Diante desse cenário, Tales Faria explica que Lula decidiu encerrar a queda de braço com o presidente do Senado, Davi Alcolumbre, que resistia à indicação. A trama política por trás do impasse envolve o desejo de Alcolumbre de ver Rodrigo Pacheco na presidência do Senado — o que não aconteceu, numa estratégia articulada pelo líder do governo na Casa, Jaques Wagner, que sabia da preferência de Lula em preservar Pacheco como candidato ao governo de Minas Gerais. Com maioria consolidada na CCJ e no plenário do Senado, e com Alcolumbre enfrentando dificuldades na eleição do Amapá, Tales avalia que o caminho político mais sensato para o presidente do Senado é esfriar o jogo e se entender com Lula.

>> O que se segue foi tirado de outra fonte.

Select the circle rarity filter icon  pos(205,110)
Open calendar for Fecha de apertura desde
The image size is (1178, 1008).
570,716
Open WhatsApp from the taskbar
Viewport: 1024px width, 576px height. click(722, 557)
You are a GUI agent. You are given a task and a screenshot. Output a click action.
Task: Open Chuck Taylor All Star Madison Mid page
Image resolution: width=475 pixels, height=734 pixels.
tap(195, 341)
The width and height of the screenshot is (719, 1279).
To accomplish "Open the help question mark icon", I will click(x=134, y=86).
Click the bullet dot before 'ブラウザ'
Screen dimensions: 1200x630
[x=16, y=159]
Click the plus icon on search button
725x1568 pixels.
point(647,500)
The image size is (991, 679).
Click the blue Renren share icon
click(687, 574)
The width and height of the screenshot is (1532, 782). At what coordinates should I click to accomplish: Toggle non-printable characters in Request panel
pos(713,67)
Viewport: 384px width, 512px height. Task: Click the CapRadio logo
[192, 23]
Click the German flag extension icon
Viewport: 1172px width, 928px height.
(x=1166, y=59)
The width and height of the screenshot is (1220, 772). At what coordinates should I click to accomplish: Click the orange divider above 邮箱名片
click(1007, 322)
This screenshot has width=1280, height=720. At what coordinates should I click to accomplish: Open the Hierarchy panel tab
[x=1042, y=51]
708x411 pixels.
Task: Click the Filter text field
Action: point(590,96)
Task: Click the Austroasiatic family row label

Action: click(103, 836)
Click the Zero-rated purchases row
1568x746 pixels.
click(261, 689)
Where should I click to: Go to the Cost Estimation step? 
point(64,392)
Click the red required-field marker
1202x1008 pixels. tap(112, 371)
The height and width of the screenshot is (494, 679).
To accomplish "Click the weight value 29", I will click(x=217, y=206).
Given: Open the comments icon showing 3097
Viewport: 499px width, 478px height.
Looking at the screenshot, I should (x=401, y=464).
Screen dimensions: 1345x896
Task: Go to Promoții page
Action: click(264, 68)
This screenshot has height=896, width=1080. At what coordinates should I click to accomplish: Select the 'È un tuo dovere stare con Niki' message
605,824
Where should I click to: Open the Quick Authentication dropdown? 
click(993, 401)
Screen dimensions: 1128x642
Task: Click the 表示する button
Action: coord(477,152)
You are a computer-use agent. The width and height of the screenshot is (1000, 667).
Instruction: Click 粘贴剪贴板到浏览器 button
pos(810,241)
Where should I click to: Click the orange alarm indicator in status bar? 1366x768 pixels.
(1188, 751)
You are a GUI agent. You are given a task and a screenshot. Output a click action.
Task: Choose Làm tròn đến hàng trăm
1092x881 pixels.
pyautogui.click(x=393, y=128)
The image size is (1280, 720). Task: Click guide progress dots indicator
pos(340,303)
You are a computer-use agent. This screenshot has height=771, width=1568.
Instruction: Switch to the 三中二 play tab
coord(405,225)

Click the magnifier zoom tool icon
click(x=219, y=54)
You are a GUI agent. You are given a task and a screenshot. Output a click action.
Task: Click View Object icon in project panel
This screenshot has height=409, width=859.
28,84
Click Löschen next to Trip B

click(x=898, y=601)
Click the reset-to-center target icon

Tales Faria também explicou o rito da sabatina: Messias passará pela Comissão de Constituição e Justiça, cujo presidente Otto Alencar já declarou estar pronto para pautar a votação assim que Alcolumbre der o aval, e depois vai a plenário, onde precisa de maioria simples. O jornalista destacou que a prática usual dos indicados é visitar gabinetes, fazer campanha pessoal junto aos senadores e demonstrar apreço pela Casa. Os votos contrários devem se concentrar no núcleo duro do bolsonarismo, mas são minoria.